A Washington, dernière ligne droite pour le musée des Afro-Américains

Des décennies de tergiversations, un concept paradoxal et, désormais, une course contre la montre : si tout va bien, le dernier-né des musées nationaux américains, qui sera consacré à l’histoire des Afro-Américains, sera inauguré en septembre 2016 à Washington par Barack Obama. Les concepteurs du musée s’en sont fait la promesse : le premier président noir des Etats-Unis coupera le ruban du National Museum of African American History and Culture(NMAAHC). Quoi de mieux que la force symbolique de cette image pour lancer sous les meilleurs auspices ce projet maintes fois avorté ?

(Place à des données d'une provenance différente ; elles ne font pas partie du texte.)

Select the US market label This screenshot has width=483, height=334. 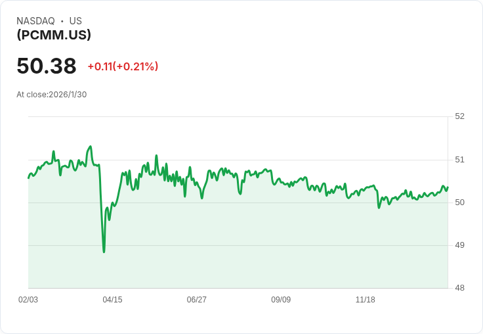pos(75,21)
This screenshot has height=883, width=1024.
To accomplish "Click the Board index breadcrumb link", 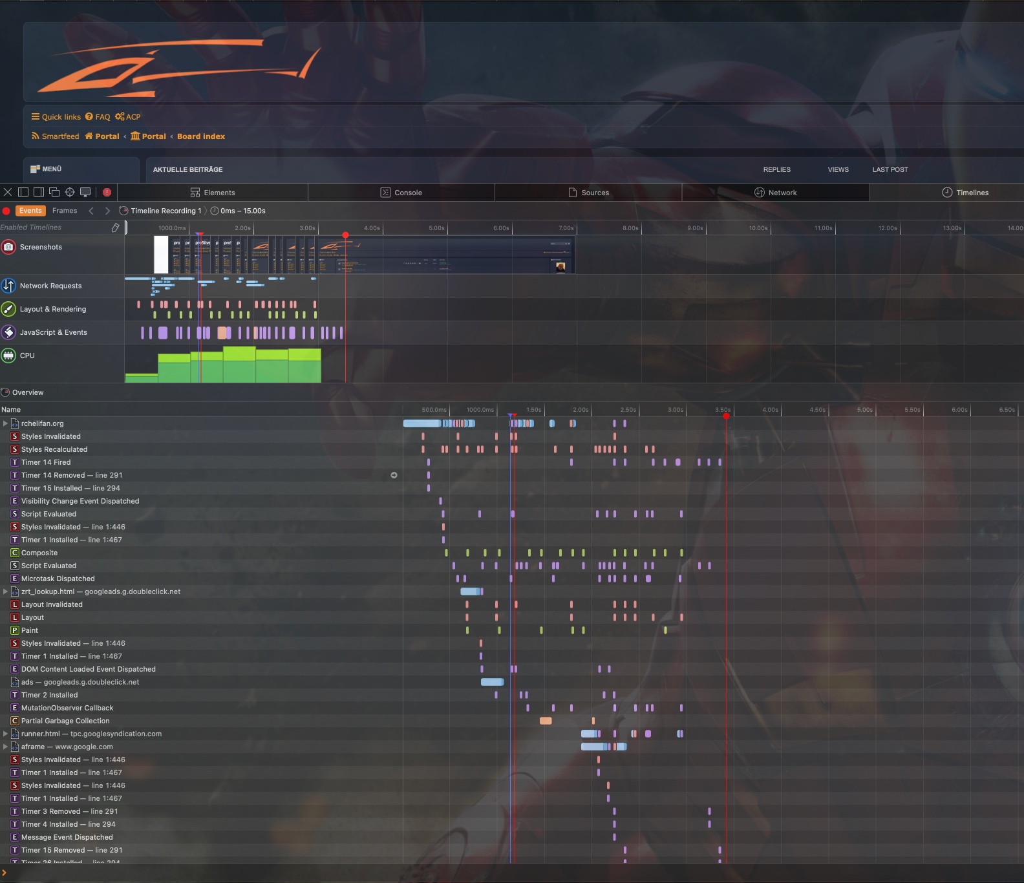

L’ouverture du NMAAHC sur le National Mall verdoyant de la capitale fédérale, bordé par la quinzaine de musées nationaux gérés par la très officielle Smithsonian Institution, constitue en effet un événement politique autant qu’une gageure scientifique. Aujour­d’hui, l’imposant bâtiment de six étages, figurant une couronne africaine composée de centaines de plaques de fer forgé – hommage au travail des esclaves dans les Etats américains du Sud aux XVIIIe et XIXe siècles –, trône en bonne place sur l’esplanade de la capitale, au pied de l’obélisque du Washington Monument. Cet emplacement, au cœur des mémoriaux et musées qui fondent l’identité nationale américaine, n’est pas anodin : avant même la pose de la première pierre, en 2012, il a constitué une victoire symbolique pour les promoteurs du projet – au fil des ans, les ­désaccords sur la localisation du musée, que certains souhaitaient hors du Mall, ont nourri les atermoiements sur sa construction.
Histoire ancienne

Tout cela est désormais de l’histoire ancienne. A quelques centaines de mètres du ­bâtiment encore en chantier, le Musée national de l’histoire américaine héberge, jusqu’à l’ouverture, une exposition préfigurant le ­futur musée. Y sont présentés 140 des 33 000 objets collectés à ce jour par le NMAAHC autour des grands thèmes retenus par le musée : l’esclavage, la ségrégation, la vie des communautés, la culture et le sport. Un tableau figurant des esclaves en fuite ouvre l’exposition, qui se poursuit avec les photos d’une famille éduquée ayant obtenu sa liberté. La collerette d’Harriet Tubman, une esclave du Maryland qui a facilité l’évasion de nombre de ses compagnons, y côtoie le barda de soldats noirs durant la guerre civile, la nappe sur laquelle fut rédigé l’argumentaire demandant la déségrégation scolaire dans les années 1950, la combinaison du premier ­astronaute noir ou des costumes de scène d’artistes… La plus grande pièce du futur musée, un wagon datant de la ségrégation avec des sièges réservés aux gens de couleur, ne sera visible que lors de l’inauguration.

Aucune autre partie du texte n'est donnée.